Задание 1:
В каком году, согласно тексту о Ледовом побоище, состоялась битва под Шавлями (Шяуляем)?

Исходный текст:
##########

Иронии, самого лучшего средства для низвержения с пьедестала «былого кумира», автору не занимать. «Ах да! — будто очнувшись от забытья, восклицает он. — Ведь Ледовое побоище — крупнейшая битва!» (С.127). И дальше следует «развенчание» этого устоявшегося за несколько веков мнения: «Новгородские и псковские летописи не сообщают о численности воинов, принимавших в ней участие (а южное летописание о ней вообще ничего не сообщает)» (С.127). Правда, в русских летописях имеются сведения о пятистах погибших и пятидесяти плененных немецких ратниках, но они противоречат цифрам «Немецкой рифмованной хроники» конца XIII в., упоминавшей двадцать и шесть человек, соответственно. Впрочем, «количественные противоречия снимаются просто, — дает пояснение сам автор. — Обычно считают, что русские летописи дают общее число павших и пленных, а „Хроника“ — только полноправных рыцарей». «Но, — продолжает И. Н. Данилевский, — и в таком случае Ледовое побоище явно уступает в масштабах той же Шяуляйской битве. В ней ведь пало более сорока рыцарей!» (С.127).
Именно в этой битве 1236 г., по мнению И. Н. Данилевского, «немецкое рыцарство потерпело сокрушительное поражение под Шавлями (Шяуляем)» и был положен «предел продвижению крестоносных рыцарей на восток» (С.127), правда, заслуга в этом уже не русских, а литовских отрядов под командованием литовского князя Миндовга.
В таком случае, ироничный вопрос И. Н. Данилевского по поводу итога Ледового сражения Александра Невского, можно переадресовать ему самому: «… Почему, несмотря на полный, как нам помнится разгром, немецкие рыцари еще не одну сотню лет, вплоть до Ивана Грозного, продолжали тревожить северо-западные границы Руси?» Пусть «сокрушительное поражение» (погибло более 40 рыцарей) и нельзя приравнять к «полному разгрому» (погибло 26 рыцарей), то как можно хотя бы объяснить саму возможность битвы в 1242 г. на Чудском озере, исходя из утверждения самого исследователя, что шестью годами ранее, т. е. после Шяуляйской битвы, «продвижение немецких рыцарей на восток не просто было остановлено, они были отброшены на запад фактически к границам 1208 года?!» (С.127). Почему же тогда после «сокрушительного поражения» и «отбрасывания на запад» немецкие рыцари уже в 1240 г. оказались на Русской земле, заняли Изборск и Псков, преспокойно себе строили на русской территории крепость в 16 км от Финского залива и в 35 км от Новгорода? И два года вели себя так, словно были здесь хозяевами и укоренились в этих землях?!

##########

Собранные записи данных:

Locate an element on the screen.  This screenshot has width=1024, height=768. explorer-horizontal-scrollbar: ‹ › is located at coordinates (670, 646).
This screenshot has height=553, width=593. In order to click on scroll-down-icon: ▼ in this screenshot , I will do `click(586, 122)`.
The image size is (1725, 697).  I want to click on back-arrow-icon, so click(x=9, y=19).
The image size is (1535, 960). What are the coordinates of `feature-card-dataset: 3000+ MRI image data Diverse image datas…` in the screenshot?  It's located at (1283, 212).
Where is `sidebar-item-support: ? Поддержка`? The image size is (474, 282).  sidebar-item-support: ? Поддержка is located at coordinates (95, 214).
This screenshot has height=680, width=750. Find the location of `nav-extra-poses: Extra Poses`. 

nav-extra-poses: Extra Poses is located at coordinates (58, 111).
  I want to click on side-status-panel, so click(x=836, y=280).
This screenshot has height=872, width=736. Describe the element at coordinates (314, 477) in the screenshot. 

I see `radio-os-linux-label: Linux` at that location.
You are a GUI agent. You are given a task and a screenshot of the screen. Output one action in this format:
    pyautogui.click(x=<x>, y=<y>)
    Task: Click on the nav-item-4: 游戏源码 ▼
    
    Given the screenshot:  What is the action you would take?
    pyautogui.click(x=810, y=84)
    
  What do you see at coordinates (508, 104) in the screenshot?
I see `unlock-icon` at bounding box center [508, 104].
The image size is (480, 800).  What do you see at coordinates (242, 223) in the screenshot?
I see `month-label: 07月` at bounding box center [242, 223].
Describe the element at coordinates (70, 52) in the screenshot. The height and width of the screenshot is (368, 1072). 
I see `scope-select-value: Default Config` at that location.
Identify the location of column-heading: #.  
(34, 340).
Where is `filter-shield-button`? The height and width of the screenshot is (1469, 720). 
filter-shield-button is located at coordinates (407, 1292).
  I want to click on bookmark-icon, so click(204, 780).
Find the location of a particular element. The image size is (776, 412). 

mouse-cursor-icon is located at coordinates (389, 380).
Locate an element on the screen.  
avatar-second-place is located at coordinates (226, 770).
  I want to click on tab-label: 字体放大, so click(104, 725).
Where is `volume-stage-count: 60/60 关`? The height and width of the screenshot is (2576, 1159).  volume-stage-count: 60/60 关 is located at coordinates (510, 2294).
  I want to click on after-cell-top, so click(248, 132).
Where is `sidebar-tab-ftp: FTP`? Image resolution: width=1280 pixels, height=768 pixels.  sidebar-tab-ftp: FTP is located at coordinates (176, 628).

##########

Задание 2:
Процитируйте без изменений записи с самой первой строки по строку, содержащую "coordinates (95, 214).", включая обе крайние строки.

Результат выполнения 1:
В 1236 году.

Результат выполнения 2:
Locate an element on the screen.  This screenshot has width=1024, height=768. explorer-horizontal-scrollbar: ‹ › is located at coordinates (670, 646).
This screenshot has height=553, width=593. In order to click on scroll-down-icon: ▼ in this screenshot , I will do `click(586, 122)`.
The image size is (1725, 697).  I want to click on back-arrow-icon, so click(x=9, y=19).
The image size is (1535, 960). What are the coordinates of `feature-card-dataset: 3000+ MRI image data Diverse image datas…` in the screenshot?  It's located at (1283, 212).
Where is `sidebar-item-support: ? Поддержка`? The image size is (474, 282).  sidebar-item-support: ? Поддержка is located at coordinates (95, 214).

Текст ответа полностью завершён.